El bautismo enmarca y ratifica la institución cristiana, que es universal y concreta, en un plano de fe y vida, de forma que cada creyente (bautizado) es signo y presencia de Dios (Padre, del Hijo y del Espíritu Santo). Conserva el recuerdo del pecado (es para perdón: nuevo nacimiento), pero expresa y despliega ese nuevo nacimiento en amor e igualdad para todos, pues Dios se expresa en el Agua universal de Vida, pues en él nacemos y de su vida vivimos, iniciando su Reino en este mundo.

Entendido como expresión de unión con Jesús y de aceptación de su misterio, el bautismo ratifica y expresa la apertura universal del Dios de Jesús, por encima de otros ritos parciales, incluida la misma circuncisión judía (cf. Jn 3,1-21 y Gál 3,27- 28; 6, 15; 2 Cor 5,17; Rom 6, 1-14; Ef 4,29). Entendido así, no es una simple experiencia interior, en línea gnóstica; ni un compromiso social de imponer el Reino en la tierra (como en un posible pelagianismo político), sino un sacramento eclesial de transformación humana:

‒ El bautizado confiesa que ha muerto con Jesús (que se inserta/injerta en su entrega hasta la muerte como principio de reconciliación universal), y de esa forma supera un tipo de vida de lucha, de todos contra todo, propia de un mundo que camina hacia la muerte, recordando que en el fondo de la vida del hombre sigue habiendo una “concupiscencia” de ruptura y finitud, que ha de ser superada a través un cambio interno y comunitario, de una “meta-noia”, superando en esta misma tierra, una forma de vida dominada por la muerte (cf. Mc 1, 14-15). Quien no supere de esa forma su violencia de muerte no puede ser cristiano (cf. Mt 16,21-26 par).

‒ El bautizado no muere por castigo de un pecado (cf. Gen 2‒3), sino por renacimiento superior, por gracia de Dios en Cristo, naciendo en un plano más alto de fe y perdón, como vengo poniendo de relieve. En nombre de Cristo (o de la Trinidad: Mt 28, 16-20), tras inmersión en el agua en desnudez total, como recién nacido, sale el bautizado y se reviste de una nueva vestidura; de esa forma, renaciendo en la Iglesia de Jesús, el creyente supera su forma de existencia exterior, los signos de su vida «dividida» (como lucha entre varón-mujer, judío-griego, esclavo-libre), para ser nueva creatura en Cristo. El bautizado no nace por sí mismo, sino por gracia de Dios. Tampoco nace “sólo”, sino en una iglesia o comunidad que le acoge en Cristo, le educa y le acompaña.

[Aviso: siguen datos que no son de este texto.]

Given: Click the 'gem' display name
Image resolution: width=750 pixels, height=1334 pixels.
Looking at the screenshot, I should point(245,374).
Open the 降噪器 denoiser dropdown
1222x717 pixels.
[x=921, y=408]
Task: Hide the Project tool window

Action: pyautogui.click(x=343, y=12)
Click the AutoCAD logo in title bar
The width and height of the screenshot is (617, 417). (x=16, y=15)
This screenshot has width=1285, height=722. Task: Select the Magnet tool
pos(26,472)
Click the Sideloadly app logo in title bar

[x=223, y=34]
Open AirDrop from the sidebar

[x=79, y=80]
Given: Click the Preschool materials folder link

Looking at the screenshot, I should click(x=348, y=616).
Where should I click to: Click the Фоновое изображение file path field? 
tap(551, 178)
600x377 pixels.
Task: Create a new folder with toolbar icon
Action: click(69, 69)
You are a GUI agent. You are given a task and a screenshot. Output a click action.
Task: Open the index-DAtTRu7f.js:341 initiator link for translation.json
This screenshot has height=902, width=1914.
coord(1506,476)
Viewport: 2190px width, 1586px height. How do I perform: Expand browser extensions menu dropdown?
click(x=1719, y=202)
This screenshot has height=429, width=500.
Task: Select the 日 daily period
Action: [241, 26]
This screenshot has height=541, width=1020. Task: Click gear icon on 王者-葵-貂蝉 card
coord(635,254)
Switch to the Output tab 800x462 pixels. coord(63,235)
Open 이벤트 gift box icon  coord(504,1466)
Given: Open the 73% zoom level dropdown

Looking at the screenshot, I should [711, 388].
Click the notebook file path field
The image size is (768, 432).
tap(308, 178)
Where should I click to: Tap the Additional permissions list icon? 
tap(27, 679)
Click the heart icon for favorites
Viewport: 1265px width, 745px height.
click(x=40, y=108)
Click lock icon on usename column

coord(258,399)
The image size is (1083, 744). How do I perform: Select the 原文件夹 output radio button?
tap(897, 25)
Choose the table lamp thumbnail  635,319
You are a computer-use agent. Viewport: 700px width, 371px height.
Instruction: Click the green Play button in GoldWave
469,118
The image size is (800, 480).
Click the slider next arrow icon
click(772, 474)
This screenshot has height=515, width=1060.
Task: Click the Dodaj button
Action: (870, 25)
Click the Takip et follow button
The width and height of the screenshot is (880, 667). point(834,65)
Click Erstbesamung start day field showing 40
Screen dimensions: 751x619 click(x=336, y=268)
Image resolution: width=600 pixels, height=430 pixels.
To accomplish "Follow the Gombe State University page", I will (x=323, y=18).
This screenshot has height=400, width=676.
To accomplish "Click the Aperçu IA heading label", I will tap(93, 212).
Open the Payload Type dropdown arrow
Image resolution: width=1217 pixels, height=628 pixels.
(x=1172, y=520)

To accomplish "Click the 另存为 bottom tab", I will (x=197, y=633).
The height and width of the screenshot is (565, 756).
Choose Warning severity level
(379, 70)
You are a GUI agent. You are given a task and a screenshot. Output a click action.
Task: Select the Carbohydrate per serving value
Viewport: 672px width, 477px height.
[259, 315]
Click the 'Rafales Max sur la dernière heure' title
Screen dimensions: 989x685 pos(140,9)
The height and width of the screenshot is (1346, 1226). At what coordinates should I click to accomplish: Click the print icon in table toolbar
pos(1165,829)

En ese sentido, el NT entiende el camino bíblico anterior, desde el judaísmo, como una preparación para el bautismo, es decir, para el nacimiento de una humanidad nueva, que sigue estando en el mundo viejo, pero que lo desborda. En ese sentido decimos que el bautismo es el “sacramento” inicial (y en algún sentido total) de la Iglesia, constituida en forma de comunidad de renacidos, es decir, de renacimiento a la vida nueva de todos los hombres y los pueblos, como sabe Ef 4, 5‒7: “Un solo Señor, una sola fe, un solo bautismo; un solo Dios y Padre de todos, que está sobre (epi) todos y por medio (dia) de todos y en todos (cf. también Mt 28, 16‒20).

Según eso, los hombres se vinculan por fe, que se expresa y actúa en forma “bautismo”, que es sacramento y camino de iniciación personal y comunitaria, esto es, de nueva creación de los hombres, que no nacen ya sólo de la carne y sangre, en un plano biológico y/o nacional, sino de Dios (cf. Jn 1, 12‒13), pues la “Palabra de Dios se ha hecho carne” (Jn 1, 14), no sólo en Cristo, sino en todos aquellos que nacen y viven con él, en amor y compromiso de comunicación, como proclama Gál 3, 28. “ya no hay ya hombre ni mujer, esclavo ni libre, judío ni griego, pues todos son uno en Cristo”.